Les travailleuses domestiques sont une catégorie sociale vachement exploitée au sein de la société haïtienne. Dans la majorité des cas, elles ne jouissent pas de leur droit au congé, au bonus , à un salaire adapté aux exigences de la vie, etc. Malgré le conseil supérieur des salaires (CSS) avait, dans son dernier rapport, fixé à 250 gourdes par jour le salaire minimum de cette frange d’employées, beaucoup d’entre elles continuent pourtant de recevoir environ 150 gourdes pour une journée de travail qui, parfois, va au-delà de 8 h. Elles répondent à plusieurs appellations bonnes, femmes de ménage, travailleuses domestiques.
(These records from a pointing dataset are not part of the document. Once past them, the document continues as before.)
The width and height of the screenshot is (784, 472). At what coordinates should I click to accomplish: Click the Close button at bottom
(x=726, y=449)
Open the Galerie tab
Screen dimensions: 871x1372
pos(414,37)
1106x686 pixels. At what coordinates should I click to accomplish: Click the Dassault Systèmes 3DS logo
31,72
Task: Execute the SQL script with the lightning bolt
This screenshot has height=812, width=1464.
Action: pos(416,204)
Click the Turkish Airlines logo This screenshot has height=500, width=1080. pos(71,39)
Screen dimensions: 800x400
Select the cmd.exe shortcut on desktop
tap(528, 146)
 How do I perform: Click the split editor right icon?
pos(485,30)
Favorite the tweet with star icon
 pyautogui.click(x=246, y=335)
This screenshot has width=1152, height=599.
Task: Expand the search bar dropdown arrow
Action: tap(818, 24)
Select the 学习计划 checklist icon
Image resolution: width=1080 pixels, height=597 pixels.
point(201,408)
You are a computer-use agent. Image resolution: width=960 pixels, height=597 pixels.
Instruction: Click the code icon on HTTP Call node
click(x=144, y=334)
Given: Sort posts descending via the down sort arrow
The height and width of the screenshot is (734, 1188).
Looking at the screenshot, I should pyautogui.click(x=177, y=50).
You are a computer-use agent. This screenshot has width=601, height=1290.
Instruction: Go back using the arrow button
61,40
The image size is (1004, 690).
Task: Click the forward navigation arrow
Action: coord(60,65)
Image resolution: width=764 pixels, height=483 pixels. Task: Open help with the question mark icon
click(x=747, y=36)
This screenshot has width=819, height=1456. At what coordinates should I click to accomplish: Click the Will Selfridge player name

En Haïti, le calvaire de certaines femmes de ménage est la chose la mieux partagée. A en croire Nanoune, la plupart des bonnes vivent dans des conditions difficiles qu’elles endurent dans un silence stoïque, habitées par la responsabilité de faire vivre la famille. Nanoune explique cette maltraitance vis à vis des femmes de ménage par le salaire élevé par rapport aux autres quartiers de Port-au-Prince. Certains patrons payent entre 3000 et 4000 gourdes. Avec un tel montant, il nous arrive de subir des supplices, dit-elle, précisant : «Je suis la première à me lever et la dernière à dormir. En plus de cela, il m’arrive, après avoir préparé le repas, de n’en goûter qu’aux restes». Des propos appuyés par cette femme de ménage, à la poursuite des éboueurs pour jeter son sac d’ordures.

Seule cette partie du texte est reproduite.